Anne and Elizabeth: Consulting the Stars for Elizabeth’s Birth

By: Natalie Sweet

As September 1533 approached, Henry VIII and Anne Boleyn expected that a prince would soon be born. Announcements of a prince’s arrival were drawn up ahead of time, but an extra “s” had to be added to Elizabeth’s birth announcement to proclaim the birth of a princess. Henry’s confidence was based on no less than an astrologer’s prediction that Anne would, in fact, give birth to a male child. Would either Henry or Anne have had any reason to doubt such a prediction?

Then, as now, astrologers were proven wrong. Fast-forward to daughter Elizabeth’s reign, and we can see how predictions by Nostradamus failed.

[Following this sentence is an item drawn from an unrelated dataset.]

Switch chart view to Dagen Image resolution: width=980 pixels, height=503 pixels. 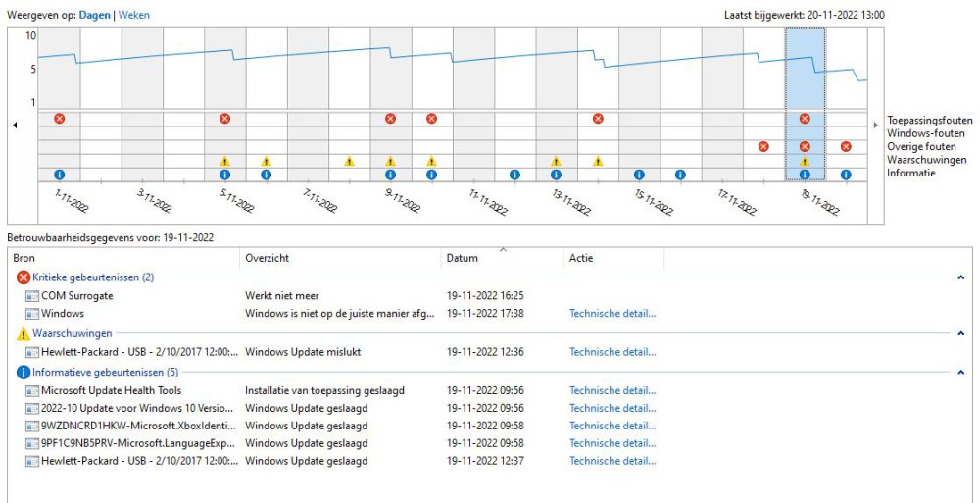[95, 16]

Although he is popularly featured on History Channel documentaries today, many of Nostradamus’s predictions concerning Elizabeth failed to come true. His predictions, however, served a purpose: as Catherine de Medici’s astrologer, it was his job to develop predictions that suggested the downfall of her Tudor rival. Obviously, none of the dire predictions came true, but an early modern astrologer was as much a propagandist as he was a predictor of the future. Oftentimes, propaganda was more useful than a correct prediction, as it inspired well-timed fear in the enemy and hope amongst allies. Of course, the more accurate one’s astrologer was at making predictions, the more useful the propaganda was, but the creation of fear was a tremendous boon on its own account.

This is not to say that monarchs did not take their astrologer’s predictions to heart. That would be a mistake, and one that is easy to make in a modern era where astrology is often viewed as trickery. Astrology was not a con, nor was it incompatible with religion in the 16th century. Indeed, it was considered to be a way to understand God’s divine plan, and was viewed to be as grounded in science as that of the study of the changing seasons. For Henry and Anne, the astrologer’s prediction of a male child was one they could look favorably on.

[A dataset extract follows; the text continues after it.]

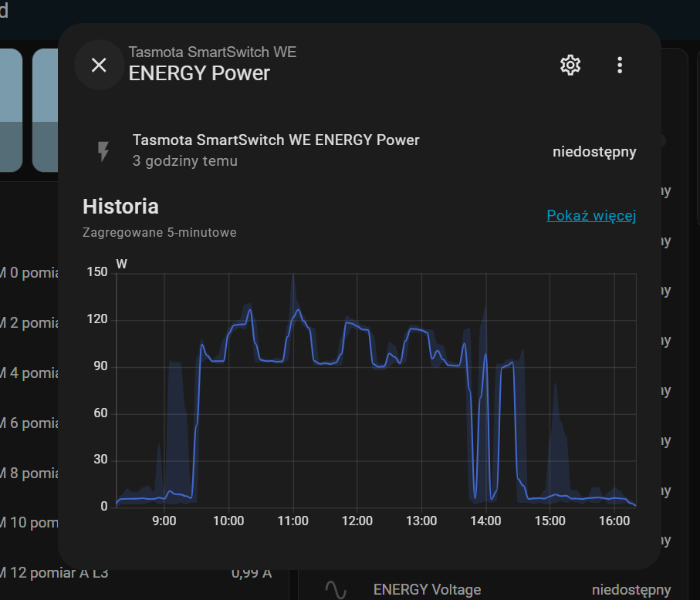Click the 11:00 mark on time axis
The height and width of the screenshot is (600, 700).
tap(293, 521)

That the astrologer predicted a boy should not have surprised Henry, Anne, or us – beyond the fact that the royal couple hoped for this prediction, the months that Henry persisted in the belief that a boy would be born was enough to buy him time and leverage with those he dealt with. It gave his proceedings against Catherine of Aragon and his marriage to Anne justification – any male (and the majority of females, too) in the early modern era would tell you that it was better to have a boy than it was to have a girl. They understood the urgency that accompanied the Tudor dynasty’s need for a male heir- and it was an urgency that had been granted a favorable verdict to the male party for generations before Henry VIII hit the scene. Read Chapuy’s or any other enemy’s report of Elizabeth’s arrival and the relief seems to drip from the pages – Henry has had another girl. Sure, the kid is healthy and this could indicate future healthy children will follow, but for now, it should be back to business as usual. Predictions could be made, but immediate results needed to follow.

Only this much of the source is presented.